In “The Dark Side of Genius”, Donald Spoto shows Alfred Hitchcock´s biography, one of the most influential
directors, whose films have become a reference for the spectators and later generations filmmakers.
“The Dark Side of Genius” traces a route around Hitchcock´s life and films, beginning with his birth in Great Britain in 1899 in the heart of a catholic humble family. The readers will find out that his first contacts with the
film industry will take place in an American film enterprise set in London where he´ll start designing headings for silent films. Later, the young Hitchcock, showing his value and intelligence, will have the opportunity to write screenplays and direct his own films, where we can distinguish two stages: the first one about films made in Great Britain ( “ Thirty nine steps”, “Innocence and Youth”… ) and the second one about films made in USA (“Notorious”, “North by Northwest”, “Vertigo”, “Psycho”, “The Birds”…) achieving success and awards as well as the fame that would precede him forever.
This book reveals us about his way of making films, the subjects he wanted to show in his films and what he wanted to communicate to the spectators, without forgetting the relationship with “his” actresses and actors (Grace Kelly, Ingrid Bergman, “Tippi” Hedren,
Cary Grant, James Stewart, Gregory Peck…) as well as his famous concept : the “MacGuffin” (the excuse or reason that starts the plot).
However, the most important aspect of the biography is the psychological analysis of his personality: a fascinating intimate travel ( like those ones he liked so much and showed in “Spellbound” and “Marnie”). With an easy and, at the same time, exhaustive prose, Spoto reveals the reader the details of Hitchcock´s childhood and youth, which, as it happens in any of his best thrillers, are illuminating , step by step, one of the deepest figures in the film industry.

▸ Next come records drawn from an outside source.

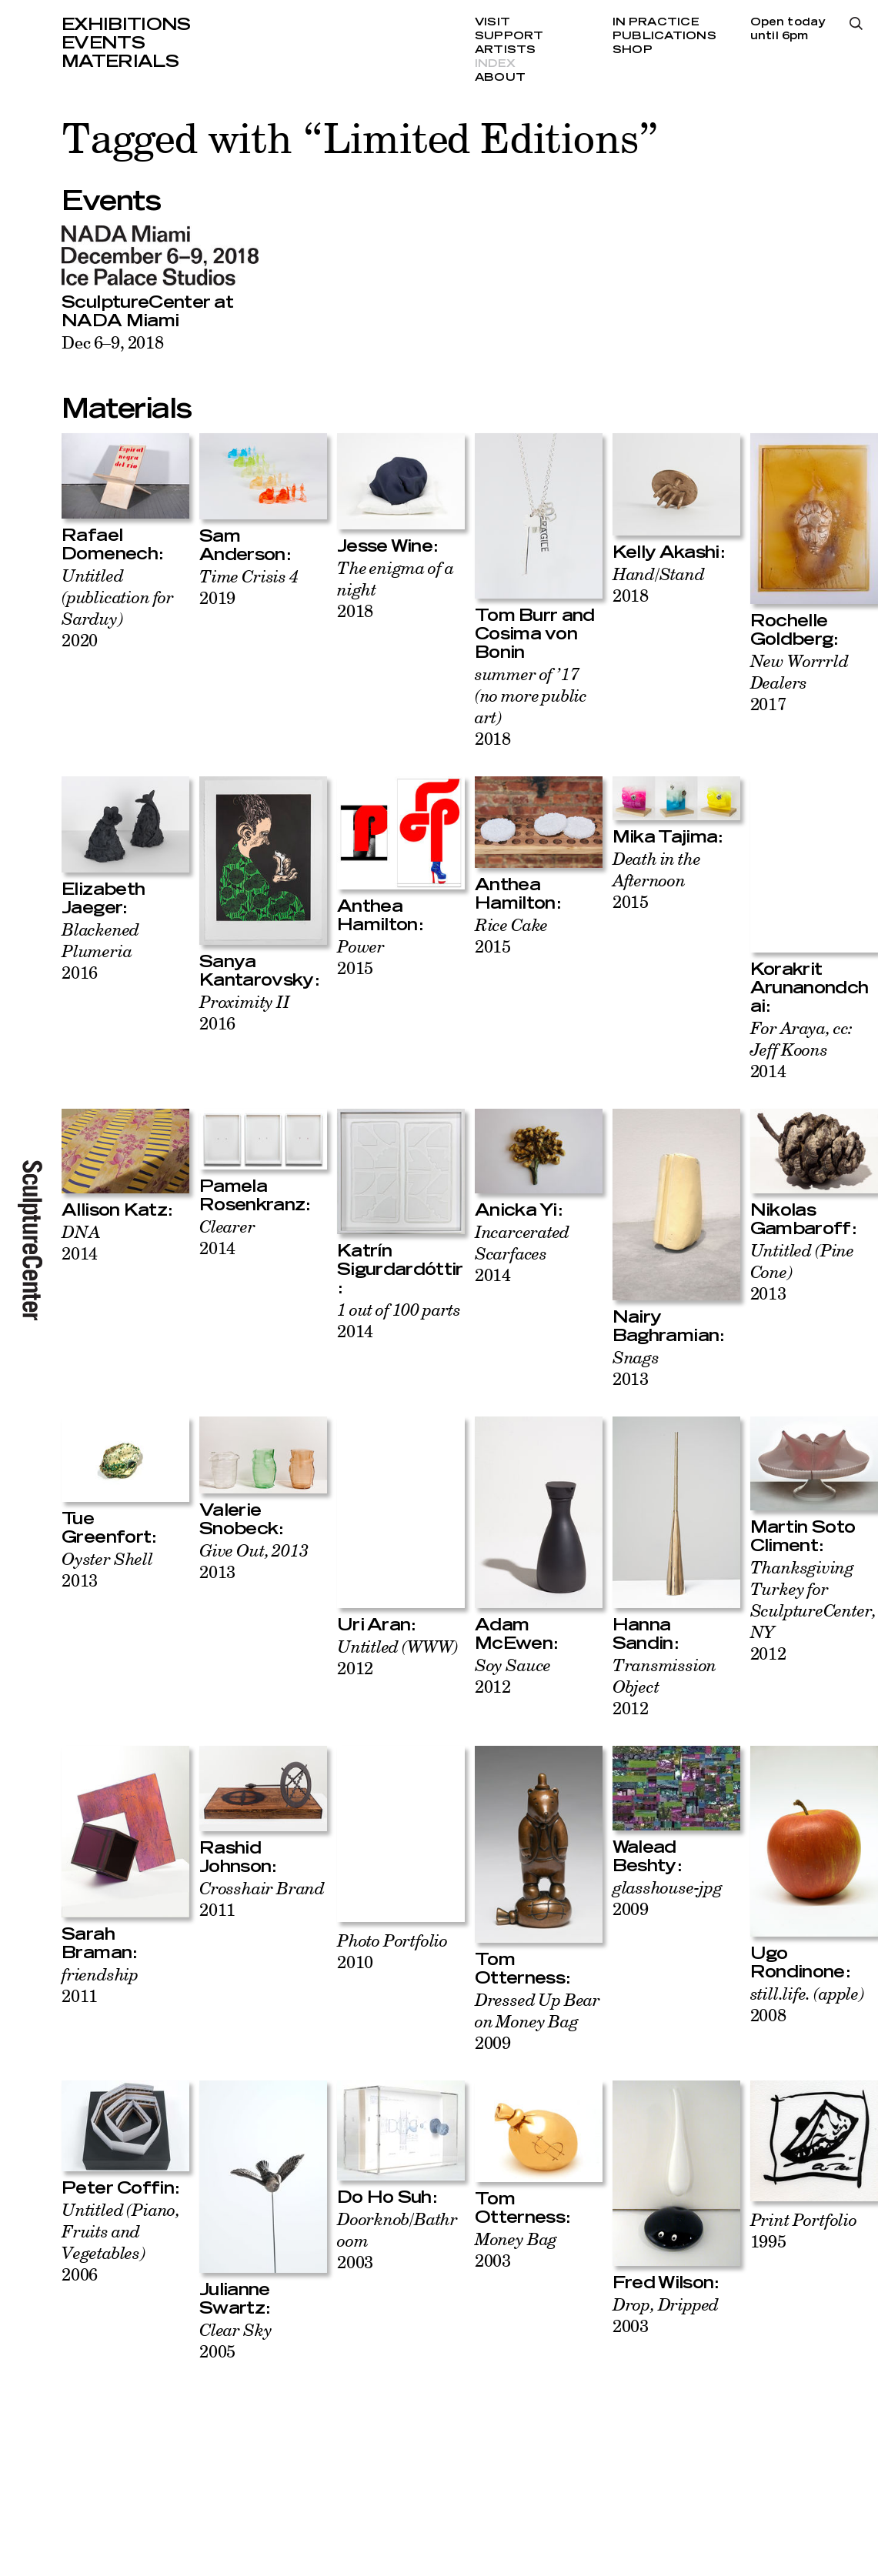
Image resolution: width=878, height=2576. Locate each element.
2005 (235, 2340)
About (500, 77)
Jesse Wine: (388, 546)
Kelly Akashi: (669, 552)
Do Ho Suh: (387, 2197)
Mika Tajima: (668, 837)
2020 (118, 607)
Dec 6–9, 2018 (113, 342)
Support (509, 36)
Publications (664, 36)
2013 (636, 1368)
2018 (531, 705)
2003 (516, 2249)
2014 (801, 1049)
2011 (100, 1985)
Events (103, 43)
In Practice (656, 22)
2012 (397, 1657)
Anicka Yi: (519, 1210)
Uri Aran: (376, 1625)
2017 (799, 682)
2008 (807, 2004)
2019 (249, 587)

His contradictory relationship with women, the picture he had about them, his fears, obsessions, wishes, the sin…everything is here and, the reader, the more he reads, the more understanding he has about why Alfred Hitchcock was “The Master of Suspense”: his own reserved and introverted personality, as well as his observant nature (a sort of “voyeurism” that he makes James Stewart use in “Rear Window”) made him a master in the “art” of telling mystery and intrigue stories. Stories that were created by a prolific imagination full of repressed feelings and wishes which found in the films a way to escape, providing the spectators with some of the most claustrophobic and disturbing moments never seen before and that, nowadays, any director won´t probably get , in spite of the development of the special effects.
In short, the American writer Donald Spoto gives us a brilliant and detailed portrait of this genius of the film industry, a portrait that will make the film fans get closer to his movies with a much richer perspective and, as it happens in his best works, will make them be able to find out, little by little, more clues and details that lead us to the “treasure” of his soul, a “treasure” that will probably contain more mysteries and enigmas than all his films together. Recently, Spoto has published another book: “Spellbound by Beauty: Alfred Hitchcock and his leading ladies” that promises to be as interesting and suggestive as the preceding one.
Spoto has written too another important biographies like Ingrid Bergman´s, Marilyn Monroe´s and Audrey Hepburn´s.